For each statement about the romance post, answer yes or no and quote the deciding words from the post: (a) The writer describes being a romance writer. (b) The man who stopped freeway traffic to propose was run over. (c) The writer suggests leaving a ring in the freezer.

SELECTION ▸
== == ==
Romance Reality Check

With the big day for romance upon us tomorrow, I thought I’d revisit this post I did last year. The reality of romance from yours truly, the cynical romance writer….

Ah, love… Who doesn’t love love? But love in the world of fiction is a funny thing. It’s exciting and passionate and heroic or tragic, even. Two deeply flawed individuals meet, they initially hate each other, conflict arises, circumstances force them together. They find common ground, the struggle they face brings out the best qualities in both of them. They fall desperately, hopelessly in love and live happily ever after. Or if the story ends tragically and the lovers are kept apart, our hearts are broken. Nevertheless, happy ending or no, fictional romances are interesting.

My question for you all to ponder is this: Do love stories give us unrealistic expectations about how things should play out in the real world? Maybe. For example, have you noticed a trend toward super romantic, totally contrived and staged proposals? Do we now expect to be taken up in hot air balloons, on rides in horse-drawn carriages, proposed to on the Jumbotron? Seriously, if someone did that to me, I’d say no just to screw with them. Did you hear about that idiot who stopped traffic on a freeway to propose and ended up getting arrested? He’s lucky he didn’t get run over. Moron. Anyway, is this what it’s come to? Having to make grand, sweeping, over-the-top gestures of true love? It makes my eyes roll so far back in my head I can see behind me. How about just going out for a nice dinner? Really, if you want to surprise someone with a ring, do it under the most ordinary circumstances. Or leave the ring in the fridge next to the ketchup or something. That would be surprising.
== == ==
Saved entries:
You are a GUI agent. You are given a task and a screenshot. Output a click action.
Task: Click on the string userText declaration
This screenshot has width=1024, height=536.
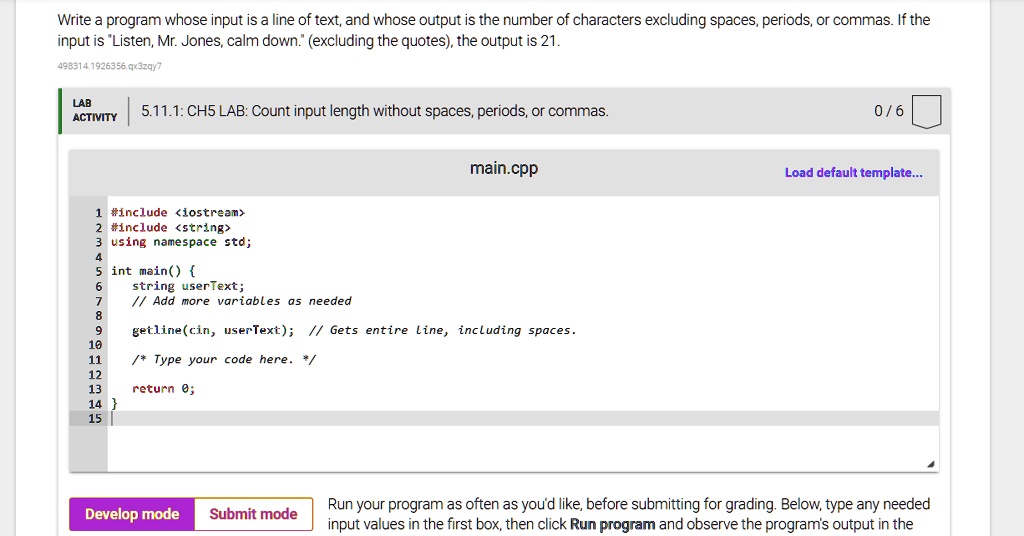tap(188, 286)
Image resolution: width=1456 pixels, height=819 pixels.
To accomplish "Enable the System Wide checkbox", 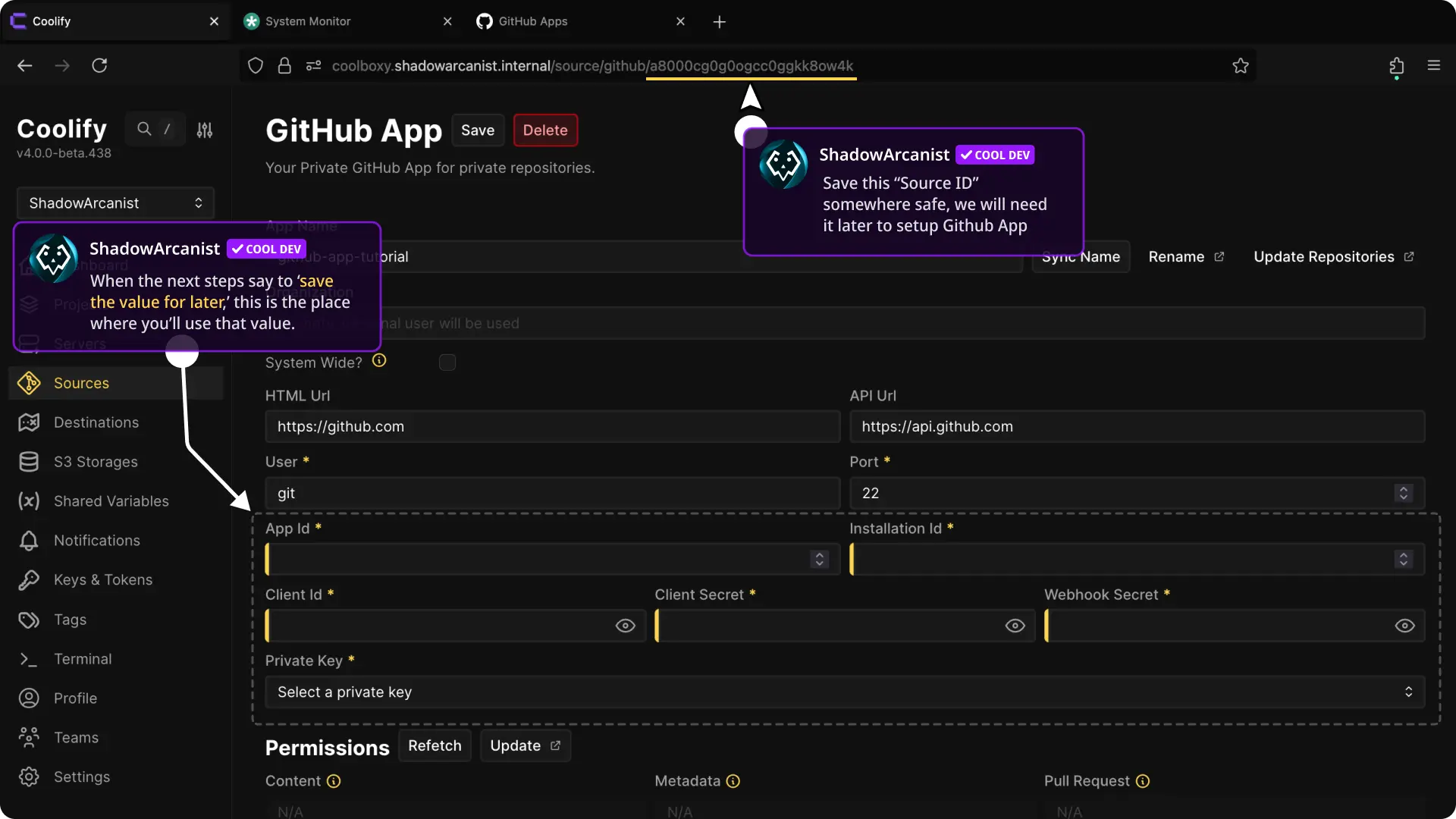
== == ==
REPLY ▸
(a) Yes: "the cynical romance writer"
(b) No: "He’s lucky he didn’t get run over."
(c) No: "leave the ring in the fridge next to the ketchup"